Traditional violin craftsmanship in Cremona
Inscribed in 2012 (7.COM) on the Representative List of the Intangible Cultural Heritage of Humanity
- Traditional violin craftsmanship in Cremona
- © 2010 by Terra d’ombra Production
Cremonese violin craftsmanship is highly renowned for its traditional process of fashioning and restoring violins, violas, cellos and contrabasses. Violin-makers attend a specialized school, based on a close teacher-pupil relationship, before being apprenticed in a local workshop, where they continue to master and perfect their techniques – a never-ending process. Each violin-maker constructs from three to six instruments per year, shaping and assembling more than 70 pieces of wood around an inner mould by hand, according to the different acoustic response of each piece. No two violins are alike. Every part of the instrument is made with a specific wood, carefully selected and naturally well seasoned. No semi-industrial or industrial materials are used. Craftsmanship requires a high level of creativity: the craftsperson has to adapt general rules and personal knowledge to every instrument. Cremonese violin-makers are deeply convinced that sharing their knowledge is fundamental to the growth of their craftsmanship, and dialogue with musicians is deemed essential so as to understand their needs. Traditional violin-making is promoted by two violin-makers’ associations, ‘Consorzio Liutai Antonio Stradivari’ and ‘Associazione Liutaria Italiana’, and is considered fundamental to the identity of Cremona, its citizens, and plays a fundamental role in its social and cultural practices, rituals and events.
Decision 7.COM 11.18
The Committee (…) decides that [this element] satisfies the criteria for inscription on the Representative List of the Intangible Cultural Heritage of Humanity, as follows:
- R.1: Traditional craftsmanship for violin-making has been transmitted from generation to generation, both through apprenticeship and through formal education, playing an important role in the everyday life of people in Cremona and giving them a sense of identity.
- R.2: Given the high degree of skills and manual inventiveness of the internationally known traditional violin craftsmanship, its inscription on the Representative List could testify to human creativity, while contributing to intercultural dialogue and to the visibility of the intangible cultural heritage as a whole.
- R.3: Past and current efforts to safeguard the craftsmanship enjoy the participation and support of diverse stakeholders including the municipality and national government, local institutions as well as violin-makers’ workshops and associations.
- R.4: Violin-makers and their associations, together with local institutions and representatives of the town of Cremona, participated in the nomination process and gave their free, prior and informed consent.
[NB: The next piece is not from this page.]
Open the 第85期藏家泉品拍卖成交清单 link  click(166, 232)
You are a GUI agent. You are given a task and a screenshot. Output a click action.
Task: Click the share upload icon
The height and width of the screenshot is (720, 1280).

- R.5: The element is included in the national inventory of cultural heritage maintained by the Ministry of Cultural Properties and Activities; the Archive of Ethnography and Social History of Lombardy Region also included the element in its Register of Intangible Heritage of Lombardy Region.
Inscribes traditional violin craftsmanship in Cremona on the Representative List of the Intangible Cultural Heritage of Humanity.